[Data]:
______
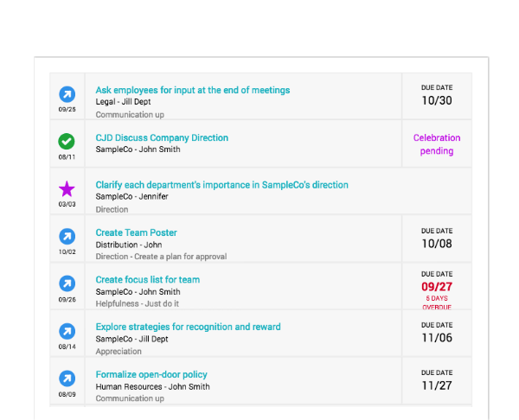Click the 'Celebration pending' status
This screenshot has height=420, width=519.
click(437, 144)
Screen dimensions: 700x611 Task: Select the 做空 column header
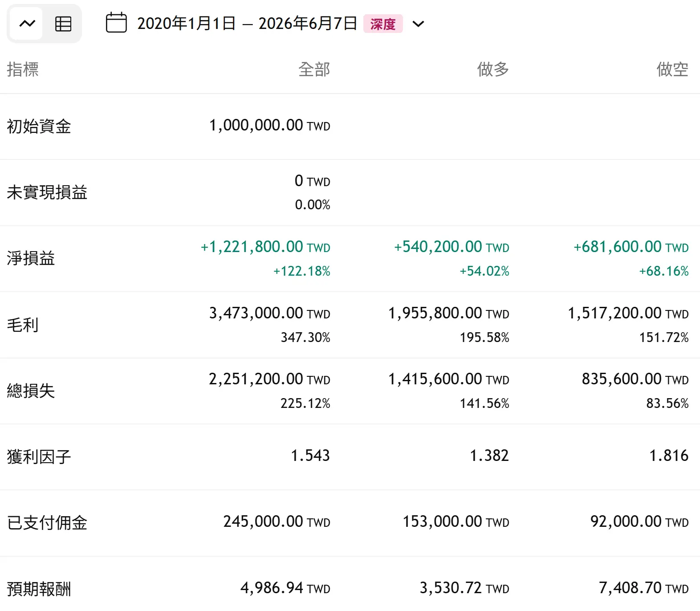click(x=672, y=69)
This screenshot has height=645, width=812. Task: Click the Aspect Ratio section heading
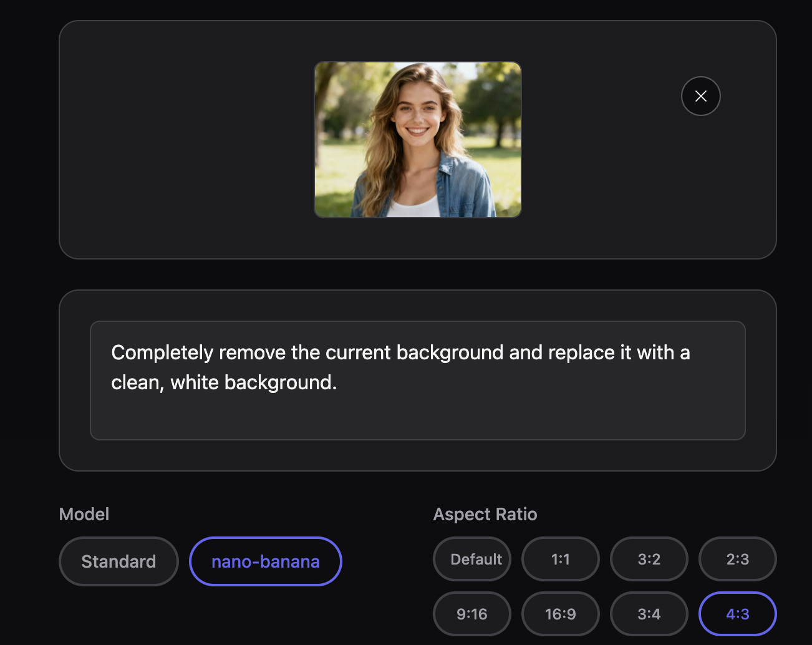(x=485, y=514)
______
[Task item]: Print exactly, and only, the lines from the line containing "This screenshot has height=645, width=812." to the last line of the material above, with every picture left out.

[Written solution]:
This screenshot has height=645, width=812. Task: Click the Aspect Ratio section heading
(x=485, y=514)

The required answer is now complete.